(Foto cortesía)

Aunque le es difícil conciliar el sueño en una celda permanentemente vigilada y con amenaza de agresiones, Lorent Saleh apuesta por superar su agotamiento, porque la lucha en Venezuela, un país que se va quedando sin su capital, apenas comienza.

En una carta enviada a la redacción por su madre, Yamileth Saleh, confieza que aún agotado peleara, porque esto está comenzando. “Venezuela será un país decente y nosotros una sociedad próspera, consciente de su destino y su rumbo”.

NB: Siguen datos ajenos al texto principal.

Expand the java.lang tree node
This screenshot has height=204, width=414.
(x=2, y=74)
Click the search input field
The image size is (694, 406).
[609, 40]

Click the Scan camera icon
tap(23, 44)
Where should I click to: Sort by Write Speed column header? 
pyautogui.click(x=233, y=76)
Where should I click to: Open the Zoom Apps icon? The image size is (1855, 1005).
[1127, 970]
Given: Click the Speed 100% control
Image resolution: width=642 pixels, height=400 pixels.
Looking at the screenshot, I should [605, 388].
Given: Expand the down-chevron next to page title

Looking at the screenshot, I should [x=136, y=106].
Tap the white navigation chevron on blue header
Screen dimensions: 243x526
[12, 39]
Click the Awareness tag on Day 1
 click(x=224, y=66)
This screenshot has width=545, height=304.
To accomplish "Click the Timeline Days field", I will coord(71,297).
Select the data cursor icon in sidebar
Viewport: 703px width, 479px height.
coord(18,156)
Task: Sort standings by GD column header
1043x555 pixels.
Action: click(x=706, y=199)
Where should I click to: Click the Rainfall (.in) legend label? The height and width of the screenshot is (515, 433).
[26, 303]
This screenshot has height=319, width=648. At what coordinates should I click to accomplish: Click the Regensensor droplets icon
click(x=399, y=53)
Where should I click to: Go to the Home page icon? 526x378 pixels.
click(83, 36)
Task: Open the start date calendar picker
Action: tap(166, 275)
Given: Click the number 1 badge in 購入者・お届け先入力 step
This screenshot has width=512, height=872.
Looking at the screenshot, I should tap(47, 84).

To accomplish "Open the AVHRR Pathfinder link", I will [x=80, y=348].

A continuación el documento escrito por el preso político:

Esa noche era inevitable escapar de la angustia y, sobre todo, de la desesperanza. Esa noche tomé dos pastillas para dormir. Con suerte me quedaría dormido por un buen rato. Deseaba en mi corazón no despertar pronto, quedarme en un sueño distinto a la realidad.
Difícil es cerrar los ojos y descansar en una jaula vigilada por ellos. Mi yo interno atenta contra el descanso, conspira contra la tranquilidad, tiene miedo y no lo puede controlar. Está presente, latente y permanente la amenaza de que entren a la celda, nuevamente, vengan por mí, me cubran los ojos y me lleven sin saber a dónde. Entonces, las noches sólo son intervalos bruscos que se repiten una docena de veces. En la cárcel, en esta y en cualquiera del país, no se puede dormir en paz, jamás, nunca.
No tengo ventana, pero la imagino. En ella veo una Venezuela que se va quedando sin su capital, sin su gente. Ya, hace rato, que Venezuela dejó de de ser país para convertirse en algo que aún no tiene forma, ni rumbo, ni destino cierto.
No puedo esconderme de la realidad, la que me rodea, ella me hostiga, me encierra y me arroja con furia a la depresión. No puedo engañarme, no existe “un día a la vez”, todo es parte de un todo superior y continuo: la cronología de la autodestrucción de una sociedad. Somos el mañana de un país con un ayer irresponsable. Somos quienes pagamos las deudas ajenas de quienes no quisieron pensar en el futuro.
Voy, cansado, rumbo al 4to diciembre en una caja de concreto y de metal, sin libertad, sin poder ver el cielo, lejos de mi familia. En un ambiente cargado de más de 300 desgracias individuales, que hacen un colectivo sentimiento de tristeza y dolor. Preso, uno se va haciendo cada vez más parte de este lugar, de esta estructura, de esta dinámica, de este espacio. Todo lo voy viendo cada vez más lejos de mí: mis amigos, mi familia, mi libertad, mi futuro, mi país.Leo y releo al maestro Uslar Pietri y confirmo: esto no es nuevo, es la continuación evolucionada de nuestro desdén y egoísmo ciudadano. No les voy a pedir que se queden o se vayan, o que luchen si ya están cansados. Lo que sí les diré, es que aunque estoy cansado no me bajaré de este ring, no. Aunque estoy agotado pelearé, porque esto apenas comienza. Venezuela será un país decente y nosotros una sociedad próspera, consciente de su destino y su rumbo.